## EXERCISE PASSAGE
────────────────
With the stoppage of the development credits of the developed countries to India since 1991, there were bound to be far-reaching implications of the implementation of the market-friendly economic reforms policy without democratic sanctions. These implications extend to not just economic but also political processes at work in India. The surveillance of the World Bank/IMF/WTO and the demands of the US administration and its allies no longer cover the policies and performance of the government in India related to the servicing of foreign credits only. It now covers wider economic, social and political-strategic matters as well. Management of the exchange policy, the financial sector and the tax system have come under their direct guidance. The political-strategic matters, including even the government’s expenditure on defence and internal security have come under their scrutiny. Political alignments in India have not escaped their attention either. The World Bank/IMF/WTO combine and their political controllers have made it clear that they would regulate the flows of private capital to India on which the governments are relying as the prime instrument of economic growth. This position became stark with sanctions enforced against India for conducting the nuclear tests. It is significant that the World Bank has gone so far as to squarely hold political instability and nuclear tests responsible for the slow foreign capital flows to India and the consequent depressed economic growth. This is indeed gross interference in the sovereign domain of India by the World Bank, the IMF and the WTO.
────────────────
## COMPLETE THE FOLLOWING
a: List the areas of management that, according to the passage on economic reforms in India, have come under the direct guidance of the World Bank/IMF/WTO and the US administration and its allies.
b: Extend the passage on economic reforms in India, beginning after its final sentence.

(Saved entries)
────────────────
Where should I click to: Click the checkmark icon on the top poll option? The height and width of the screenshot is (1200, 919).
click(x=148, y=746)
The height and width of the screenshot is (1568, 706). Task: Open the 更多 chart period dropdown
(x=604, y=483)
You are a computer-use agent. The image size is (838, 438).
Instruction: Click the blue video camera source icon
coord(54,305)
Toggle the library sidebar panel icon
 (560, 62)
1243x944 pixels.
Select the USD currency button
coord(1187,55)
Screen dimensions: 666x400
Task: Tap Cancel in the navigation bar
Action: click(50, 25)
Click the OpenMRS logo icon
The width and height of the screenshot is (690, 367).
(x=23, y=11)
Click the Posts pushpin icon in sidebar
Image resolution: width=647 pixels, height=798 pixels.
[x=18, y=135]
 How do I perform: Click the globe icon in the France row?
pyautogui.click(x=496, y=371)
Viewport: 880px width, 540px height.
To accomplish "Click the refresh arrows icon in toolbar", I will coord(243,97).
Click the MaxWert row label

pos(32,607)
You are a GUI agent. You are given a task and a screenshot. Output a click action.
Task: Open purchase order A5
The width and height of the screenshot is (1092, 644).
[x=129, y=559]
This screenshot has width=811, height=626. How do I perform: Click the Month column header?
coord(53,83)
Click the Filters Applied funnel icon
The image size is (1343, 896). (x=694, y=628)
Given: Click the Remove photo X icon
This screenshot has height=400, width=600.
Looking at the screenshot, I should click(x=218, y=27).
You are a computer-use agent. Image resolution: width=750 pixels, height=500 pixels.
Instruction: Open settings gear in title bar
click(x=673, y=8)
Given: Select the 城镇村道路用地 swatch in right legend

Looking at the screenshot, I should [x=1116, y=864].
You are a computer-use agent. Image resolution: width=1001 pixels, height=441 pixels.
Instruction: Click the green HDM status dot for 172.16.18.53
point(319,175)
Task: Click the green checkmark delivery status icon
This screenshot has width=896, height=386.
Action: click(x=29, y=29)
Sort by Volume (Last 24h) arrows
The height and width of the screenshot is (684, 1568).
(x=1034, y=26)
────────────────
## RESPONSES IN ORDER
a: The exchange policy, the financial sector, and the tax system.

b:
A myth has been sought to be spread, however, that economic reforms have been initiated and implemented by elected governments of different ideological complexion. It is, therefore, argued that the reforms must enjoy national consensus and any opposition to these reforms is inspired by sectional interests. This is far from the truth about economic reforms initiated in 1991.

The credentials of the minority Congress government which decided suddenly and without democratic sanctions to launch economic reforms under the direction and surveillance of the IMF-World Bank combine were widely questioned in India. The “structural adjustment” of the Indian economy which was started on the lines laid down by the IMF/World Bank/WTO actually marked a cynical break with the national consensus on planned economic and social development on which India had embarked after winning political independence.

The acute balance of payments position that India faced in 1991 was engineered by massive deficit financing and short-term foreign borrowing during the eighties, with the approval and support of the IMF/World Bank combine. The minority Congress government sought an easy way out of the financial crisis by accepting onerous conditionalities attached to special structural adjustment credits of the IMF and the World Bank and opened the Indian market for unconditional foreign direct and portfolio investment. The so-called economic reforms programme was delineated in its entirety by the IMF-World Bank. It did not have any indigenous content and has since been implemented under the direction and surveillance of the IMF/World Bank/WTO.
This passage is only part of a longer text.